The George Floyd mural showed protestor in silhouette holding a poster of Floyd's face with the caption "I can't breathe," standing next to another silhouette protestor holding an Iranian flag with people drowning depicted on it, with the caption "We can't breath" in Persian.

The revelation that this mural had been painted over led many to wonder what a mural of George Floyd was doing in the nation in the first place. Floyd died in the US in May 2020 and became he focal point of intensive protesting and rioting across the nation for months.

The Floyd mural, like many of those that were painted over were made by a group called Artlords, co-founded by Omaid Sharifi. They used blast barriers and walls for their canvas over the past eight years in Kabul. Artlords is funded, in part, by the National Endowment for Democracy, the Canadian Embassy, and UNICEF.

They posted the mural of Floyd on their Instagram on June 10, 2020, two weeks after Floyd died in a Minneapolis parking lot on May 25, 2020.

The mural painted by Artlords in Kabul showing George Floyd

Other murals to their credit include one depicted to Japanese doctor Tetsu Nakamura, who was also an aid worker, and was killed in 2019 The Guardian reports.
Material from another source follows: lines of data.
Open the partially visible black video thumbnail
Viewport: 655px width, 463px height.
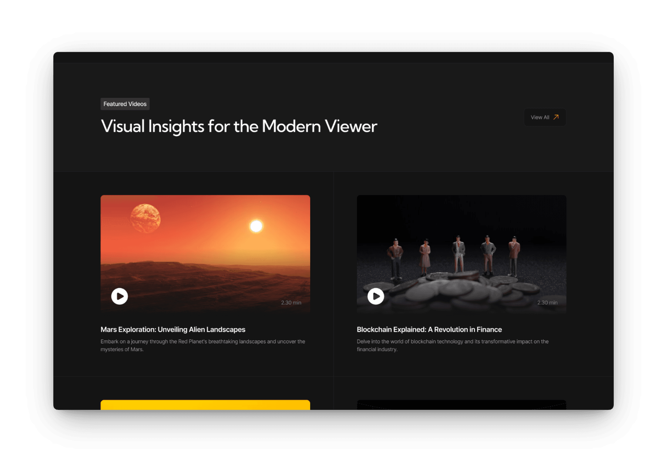pyautogui.click(x=461, y=405)
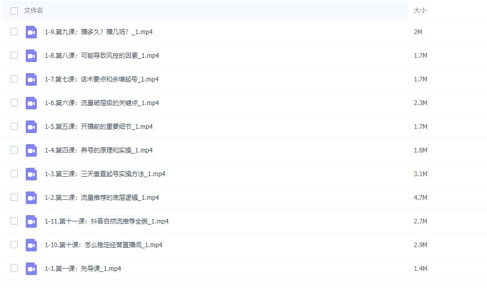Screen dimensions: 487x294
Task: Toggle the select-all checkbox beside 文件名
Action: click(14, 11)
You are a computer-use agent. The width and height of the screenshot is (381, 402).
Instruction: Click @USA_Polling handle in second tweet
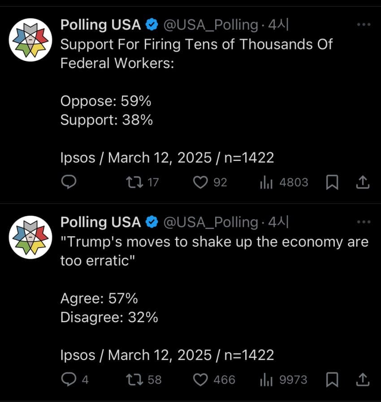[x=211, y=222]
Artlords lists as its mission "Transforming the aggressive face of Kabul, spoiled by blast walls into a pleasant visual experience." The group was founded in 2014 as "a grassroots movement of artists and volunteers motivated by the desire to pave the way for social transformation and behavioral change through employing the soft power of art and culture as a non-intrusive approach."

Sharifi and the Artlords began a mural outside a government building as the Taliban approached Kabul on August 15. They made short work of taking over the city and reclaiming it from the Afghan government and the Americans.

Sharifi said that "These murals not only belong to me or the Artlords, they belong to the people of Afghanistan because for each of them we invited 50 to 200 people to paint them. These are about the wishes, demands and the asks of Afghan people. It was their voice on these walls. These murals were against corruption and were pushing for transparency."

In his view, The Guardian reports, the "Taliban are trying to silence people by destroying the murals with their comments on social issues."

"Our aim was to promote critical thinking and put pressure on the government to accept people’s demands," Sharifi said. "Taliban was and is an armed movement that only understands guns, violence, beating, beheading, suicide vests and bombs. There is no vocabulary about art in the Taliban's dictionary. They even cannot imagine art. I think they don't understand it, that's why they are destroying it."